Scientific classification
- Kingdom: Animalia
- Phylum: Chordata
- Class: Mammalia
- Infraclass: Placentalia
- Order: Artiodactyla
- Family: Cervidae
- Subfamily: Capreolinae
- Genus: Ozotoceros Ameghino, 1891
- Species: O. bezoarticus
- Binomial name: Ozotoceros bezoarticus (Linnaeus, 1758)
- Synonyms: Cervus bezoarticus Linnaeus, 1758

= Pampas deer =

- Genus: Ozotoceros
- Species: bezoarticus
- Authority: (Linnaeus, 1758)
- Conservation status: NT
- Synonyms: Cervus bezoarticus Linnaeus, 1758
- Parent authority: Ameghino, 1891

Species of mammals

The Pampas deer (Ozotoceros bezoarticus) is a species of deer that live in the grasslands of South America at low elevations. They are known as veado-campeiro in Portuguese and as venado or gama in Spanish. It is the only species in the genus Ozotoceros.

Their habitat includes water and hills, often with winter drought, and grass that is high enough to cover a standing deer. Many of them live on the Pantanal wetlands, where there are ongoing conservation efforts, and other areas of annual flooding cycles. Human activity has changed much of the original landscape.

They are known to live up to 12 years in the wild, longer if captive, but are threatened due to over-hunting and habitat loss. Since a healthy deer population means a healthy grassland, and a healthy grassland is home to many species, some also threatened. Many North American birds migrate south to these areas, and if the Pampas deer habitat is lost, they are afraid these bird species will also decline. There are approximately 80,000 Pampas deer total, with the majority of them living in Brazil.

==Taxonomy and evolution==
Fossil records indicate that New World deer traveled to South America from North America as part of the Great American Interchange around 2.5 million years ago, following the formation of the Isthmus of Panama. They rapidly evolved into different species, with only a few surviving today. Due to the large continental glaciers and the high soil acidity in areas where there were no glaciers, a huge part of the fossil record has been destroyed, so there is no indication of what these early New World deer looked like. Fossil records begin with clear differentiation and are close to what they look like now. The Pampas deer evolved as a plains animal; their direct ancestor first appeared during the Pleistocene epoch.

The deer may have evolved in the absence of pack‐hunting cursorial predators, as, when alarmed, they do not flee immediately but rather stamp their feet (like many deer), have a particular trot and whistle, and deposit odor.
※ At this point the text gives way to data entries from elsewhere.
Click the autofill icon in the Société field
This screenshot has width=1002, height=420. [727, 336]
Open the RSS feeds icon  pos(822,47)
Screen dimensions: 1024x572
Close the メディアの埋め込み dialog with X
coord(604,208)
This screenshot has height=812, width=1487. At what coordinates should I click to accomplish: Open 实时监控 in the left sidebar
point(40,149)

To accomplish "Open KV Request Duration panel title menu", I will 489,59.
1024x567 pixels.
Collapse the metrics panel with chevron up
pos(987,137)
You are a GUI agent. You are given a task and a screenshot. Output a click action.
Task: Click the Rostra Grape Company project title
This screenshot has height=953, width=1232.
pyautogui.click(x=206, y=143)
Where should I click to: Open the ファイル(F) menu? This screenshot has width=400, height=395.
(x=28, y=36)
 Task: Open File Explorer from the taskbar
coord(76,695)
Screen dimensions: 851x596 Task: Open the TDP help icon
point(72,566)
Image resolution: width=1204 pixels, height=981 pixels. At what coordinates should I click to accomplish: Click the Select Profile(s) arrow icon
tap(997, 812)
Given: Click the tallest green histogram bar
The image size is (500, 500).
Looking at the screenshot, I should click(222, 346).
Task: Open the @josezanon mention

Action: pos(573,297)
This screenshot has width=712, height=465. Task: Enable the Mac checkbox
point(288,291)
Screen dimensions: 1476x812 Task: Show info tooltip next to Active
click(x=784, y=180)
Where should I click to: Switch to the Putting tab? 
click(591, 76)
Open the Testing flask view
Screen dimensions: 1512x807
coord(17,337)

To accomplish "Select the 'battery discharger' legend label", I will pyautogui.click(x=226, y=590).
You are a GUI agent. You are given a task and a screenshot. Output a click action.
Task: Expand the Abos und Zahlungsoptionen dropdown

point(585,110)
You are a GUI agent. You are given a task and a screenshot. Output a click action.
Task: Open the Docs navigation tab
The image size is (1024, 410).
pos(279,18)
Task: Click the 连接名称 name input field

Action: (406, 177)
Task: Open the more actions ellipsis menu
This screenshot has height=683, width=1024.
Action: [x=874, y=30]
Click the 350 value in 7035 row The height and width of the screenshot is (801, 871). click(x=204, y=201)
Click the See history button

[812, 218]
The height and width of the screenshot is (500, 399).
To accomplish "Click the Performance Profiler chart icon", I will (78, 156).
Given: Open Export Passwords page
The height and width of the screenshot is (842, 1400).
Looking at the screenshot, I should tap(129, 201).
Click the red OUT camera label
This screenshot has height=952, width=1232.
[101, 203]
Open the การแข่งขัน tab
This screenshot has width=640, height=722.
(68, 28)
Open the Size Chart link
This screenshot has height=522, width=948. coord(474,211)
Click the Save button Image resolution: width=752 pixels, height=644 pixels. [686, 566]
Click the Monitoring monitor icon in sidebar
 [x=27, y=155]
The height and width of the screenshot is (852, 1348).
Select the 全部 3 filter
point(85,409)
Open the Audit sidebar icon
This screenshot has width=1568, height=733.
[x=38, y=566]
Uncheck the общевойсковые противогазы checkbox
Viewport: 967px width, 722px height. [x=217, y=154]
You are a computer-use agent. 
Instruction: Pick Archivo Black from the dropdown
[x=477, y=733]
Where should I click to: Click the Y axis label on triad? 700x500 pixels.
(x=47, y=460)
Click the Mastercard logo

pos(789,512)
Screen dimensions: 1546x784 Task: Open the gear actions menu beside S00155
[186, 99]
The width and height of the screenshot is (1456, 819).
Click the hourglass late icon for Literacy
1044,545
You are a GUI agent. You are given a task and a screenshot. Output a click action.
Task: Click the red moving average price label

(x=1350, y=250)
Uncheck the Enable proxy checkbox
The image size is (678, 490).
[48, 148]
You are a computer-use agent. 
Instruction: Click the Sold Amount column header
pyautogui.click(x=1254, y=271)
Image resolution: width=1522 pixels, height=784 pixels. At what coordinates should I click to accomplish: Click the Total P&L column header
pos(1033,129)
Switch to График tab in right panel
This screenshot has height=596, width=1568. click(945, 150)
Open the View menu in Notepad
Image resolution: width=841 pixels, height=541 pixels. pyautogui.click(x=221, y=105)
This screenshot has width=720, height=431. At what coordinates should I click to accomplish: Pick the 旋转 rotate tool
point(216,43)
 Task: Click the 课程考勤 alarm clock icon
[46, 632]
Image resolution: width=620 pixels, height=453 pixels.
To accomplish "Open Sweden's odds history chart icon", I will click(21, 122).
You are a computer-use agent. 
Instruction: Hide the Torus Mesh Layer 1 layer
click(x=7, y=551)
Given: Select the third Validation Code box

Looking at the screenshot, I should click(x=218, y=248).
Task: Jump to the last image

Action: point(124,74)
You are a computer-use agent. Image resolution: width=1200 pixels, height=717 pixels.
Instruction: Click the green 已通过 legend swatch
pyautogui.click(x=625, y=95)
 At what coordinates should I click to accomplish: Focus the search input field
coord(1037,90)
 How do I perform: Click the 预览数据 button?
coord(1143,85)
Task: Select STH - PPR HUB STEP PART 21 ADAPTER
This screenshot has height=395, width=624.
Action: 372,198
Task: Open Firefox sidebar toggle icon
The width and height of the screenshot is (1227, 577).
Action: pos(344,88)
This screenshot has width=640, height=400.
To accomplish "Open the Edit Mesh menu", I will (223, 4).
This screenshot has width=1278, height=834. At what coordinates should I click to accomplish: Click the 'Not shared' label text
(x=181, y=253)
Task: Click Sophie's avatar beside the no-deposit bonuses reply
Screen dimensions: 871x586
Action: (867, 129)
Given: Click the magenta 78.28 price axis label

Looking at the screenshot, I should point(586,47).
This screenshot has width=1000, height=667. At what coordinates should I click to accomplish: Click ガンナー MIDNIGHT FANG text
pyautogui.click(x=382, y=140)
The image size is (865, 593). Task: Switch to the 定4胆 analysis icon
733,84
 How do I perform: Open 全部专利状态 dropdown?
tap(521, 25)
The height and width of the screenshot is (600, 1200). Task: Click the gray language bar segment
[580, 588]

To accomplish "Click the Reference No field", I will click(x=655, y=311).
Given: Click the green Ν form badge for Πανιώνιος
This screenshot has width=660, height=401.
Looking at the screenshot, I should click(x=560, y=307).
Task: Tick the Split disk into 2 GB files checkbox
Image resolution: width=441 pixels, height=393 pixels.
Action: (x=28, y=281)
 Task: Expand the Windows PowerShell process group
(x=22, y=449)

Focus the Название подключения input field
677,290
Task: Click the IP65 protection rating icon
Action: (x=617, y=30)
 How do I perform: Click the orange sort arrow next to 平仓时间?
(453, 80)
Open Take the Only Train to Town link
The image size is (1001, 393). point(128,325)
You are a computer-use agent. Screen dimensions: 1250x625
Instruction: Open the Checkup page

However, feline predators, such as the puma (Puma concolor) and jaguar (Panthera onca), and even the ocelot (Leopardus pardalis), were once far more prevalent across the deer's range and were likely to have been their main threats. It is possible that with the general decline of these predators, Pampas deer have evolved to be less fearful, a potential detriment to the species' longevity. Pampas deer have a similar gene pattern to the related marsh deer (Blastocerus dichotomus), having two fused chromosomes.

There are five recognised subspecies:
- O. b. bezoarticus – eastern and central Brazil, south of the Amazon river into Uruguay
- O. b. arerunguaensis – northwestern Uruguay
- O. b. celer – Southern Argentina, to La Pampa and Buenos Aires Province
- O. b. leucogaster – southwestern Brazil, southeastern Bolivia, Paraguay, and northern Argentina
- O. b. uruguayensis – eastern Uruguay

Pampas deer are among the most genetically polymorphic mammals. Their current high nucleotide diversity shows that they had very large numbers in the recent past.

==Physical characteristics==
Pampas deer have tan fur, lighter on their undersides and insides of legs. Their coats do not change with the seasons. They have white spots above their lips and white patches on their throats. Their shoulder height is 60–65 cm in females and 65–70 cm in males. Their tails are short and bushy, long, and when they run, they lift their tail to reveal a white patch, just like white-tailed deer.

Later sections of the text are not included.